Veranda bank wall and water spout.
Morris Street Project: March 19, 2011
Morris Street Project, Week 1
Back in high school, I remember for a biology or some class, we had a group project where we tracked a specific area of land over the course of the semester to learn about the subtly of nature and how change slowly happens. A few years ago, armed with that same idea, I started tracking the growth of the daffodils at Wilcox Park, which after a month or so I abandoned.

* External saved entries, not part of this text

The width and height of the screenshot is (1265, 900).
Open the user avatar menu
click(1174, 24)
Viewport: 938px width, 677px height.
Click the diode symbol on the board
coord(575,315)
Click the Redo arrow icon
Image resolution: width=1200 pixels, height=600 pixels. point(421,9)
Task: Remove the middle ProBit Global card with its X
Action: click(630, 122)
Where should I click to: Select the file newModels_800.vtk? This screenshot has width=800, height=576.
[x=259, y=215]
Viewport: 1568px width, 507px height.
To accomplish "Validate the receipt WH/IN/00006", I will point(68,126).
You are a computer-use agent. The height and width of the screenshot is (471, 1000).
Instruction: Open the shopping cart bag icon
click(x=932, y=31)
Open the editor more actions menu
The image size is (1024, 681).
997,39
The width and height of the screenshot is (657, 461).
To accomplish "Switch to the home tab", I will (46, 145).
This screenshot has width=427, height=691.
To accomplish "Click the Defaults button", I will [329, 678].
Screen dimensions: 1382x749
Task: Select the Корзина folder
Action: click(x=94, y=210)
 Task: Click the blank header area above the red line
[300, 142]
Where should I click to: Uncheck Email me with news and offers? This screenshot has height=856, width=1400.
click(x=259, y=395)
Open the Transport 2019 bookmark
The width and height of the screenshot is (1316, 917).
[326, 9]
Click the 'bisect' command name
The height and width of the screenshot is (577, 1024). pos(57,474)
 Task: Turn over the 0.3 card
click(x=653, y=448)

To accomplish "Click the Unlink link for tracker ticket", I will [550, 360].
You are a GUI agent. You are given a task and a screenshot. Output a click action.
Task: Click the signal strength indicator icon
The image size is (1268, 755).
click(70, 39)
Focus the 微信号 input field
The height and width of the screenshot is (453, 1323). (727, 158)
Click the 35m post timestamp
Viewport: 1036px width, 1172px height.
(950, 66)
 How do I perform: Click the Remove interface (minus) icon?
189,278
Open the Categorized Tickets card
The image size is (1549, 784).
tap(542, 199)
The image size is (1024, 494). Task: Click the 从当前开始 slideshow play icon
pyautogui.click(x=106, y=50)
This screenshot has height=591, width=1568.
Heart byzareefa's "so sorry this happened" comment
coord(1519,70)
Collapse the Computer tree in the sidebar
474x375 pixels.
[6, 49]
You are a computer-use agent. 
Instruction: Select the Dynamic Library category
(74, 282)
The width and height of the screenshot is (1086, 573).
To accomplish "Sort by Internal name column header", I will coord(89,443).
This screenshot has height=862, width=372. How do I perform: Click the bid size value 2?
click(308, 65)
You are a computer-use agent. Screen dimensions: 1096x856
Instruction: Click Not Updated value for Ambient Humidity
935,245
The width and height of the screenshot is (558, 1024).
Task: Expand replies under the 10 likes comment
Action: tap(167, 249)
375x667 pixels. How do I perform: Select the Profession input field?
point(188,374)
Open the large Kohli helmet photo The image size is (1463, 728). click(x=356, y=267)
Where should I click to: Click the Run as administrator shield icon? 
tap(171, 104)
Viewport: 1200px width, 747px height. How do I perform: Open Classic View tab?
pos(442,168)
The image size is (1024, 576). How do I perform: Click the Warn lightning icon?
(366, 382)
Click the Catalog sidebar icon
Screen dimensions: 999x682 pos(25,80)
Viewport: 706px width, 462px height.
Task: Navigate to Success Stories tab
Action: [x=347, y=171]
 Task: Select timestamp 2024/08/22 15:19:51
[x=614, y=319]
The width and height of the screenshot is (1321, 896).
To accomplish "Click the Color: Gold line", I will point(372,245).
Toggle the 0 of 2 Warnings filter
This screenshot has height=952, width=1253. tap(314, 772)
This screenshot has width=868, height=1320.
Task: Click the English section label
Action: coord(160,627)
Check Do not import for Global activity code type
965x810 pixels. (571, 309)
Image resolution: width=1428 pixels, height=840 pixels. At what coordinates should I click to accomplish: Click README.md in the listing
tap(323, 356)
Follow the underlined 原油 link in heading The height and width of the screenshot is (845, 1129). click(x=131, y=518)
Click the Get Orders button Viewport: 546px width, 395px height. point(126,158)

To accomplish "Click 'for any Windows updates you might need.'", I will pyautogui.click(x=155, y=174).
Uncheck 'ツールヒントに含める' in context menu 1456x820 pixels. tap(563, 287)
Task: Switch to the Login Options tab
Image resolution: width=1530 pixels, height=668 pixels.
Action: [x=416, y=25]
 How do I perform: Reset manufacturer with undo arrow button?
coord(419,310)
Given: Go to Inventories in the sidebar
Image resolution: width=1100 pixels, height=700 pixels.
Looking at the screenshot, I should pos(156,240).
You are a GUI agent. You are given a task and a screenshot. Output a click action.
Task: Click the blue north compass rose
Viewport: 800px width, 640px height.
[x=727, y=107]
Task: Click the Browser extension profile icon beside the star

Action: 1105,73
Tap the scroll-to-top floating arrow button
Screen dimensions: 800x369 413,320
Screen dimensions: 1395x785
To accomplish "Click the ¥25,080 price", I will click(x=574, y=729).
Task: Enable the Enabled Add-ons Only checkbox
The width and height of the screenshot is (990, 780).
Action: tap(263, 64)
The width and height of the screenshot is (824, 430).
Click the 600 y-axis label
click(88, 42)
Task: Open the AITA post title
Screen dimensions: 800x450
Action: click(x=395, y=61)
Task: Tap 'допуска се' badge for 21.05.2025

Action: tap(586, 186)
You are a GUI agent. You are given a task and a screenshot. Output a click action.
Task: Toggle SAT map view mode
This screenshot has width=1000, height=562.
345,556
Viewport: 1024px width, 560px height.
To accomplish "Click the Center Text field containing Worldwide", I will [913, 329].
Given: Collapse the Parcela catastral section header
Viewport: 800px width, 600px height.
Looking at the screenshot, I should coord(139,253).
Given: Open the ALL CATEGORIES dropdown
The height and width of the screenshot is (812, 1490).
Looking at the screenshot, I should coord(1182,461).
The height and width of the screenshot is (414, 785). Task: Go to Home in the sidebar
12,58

Three weeks ago, after receiving my iPad2, I stepped outside on a fairly bright Saturday morning and started taking pictures just to see how well the camera worked. The idea of tracking something over a period of time still appealed to me, coupled with spring finally coming into its own after such a long winter. Doing the tracking using my iPad2 to illustrate the camera clarity and use was also bonus. Also showing off the garden work that TheHusband and I are doing couldn’t hurt either.
While I lapsed for a few weeks, I stepped out and shot images this morning after walking Wednesday. But because there is so much happening on our street right now, it didn ‘t seem fair to start today without giving you a context of the before. So thus every Saturday I will publish the images I took the week before.
Below are the images I shot on March 19 and you can still see some of snow mounds, I had not taken the live wreath down yet and to be honest, nothing physically outside has changed much in the missing weeks so I feel comfortable using this as a starting point.
But just wait until you see the images I took from today… 🙂
Looking south, at Morris and Logan streets.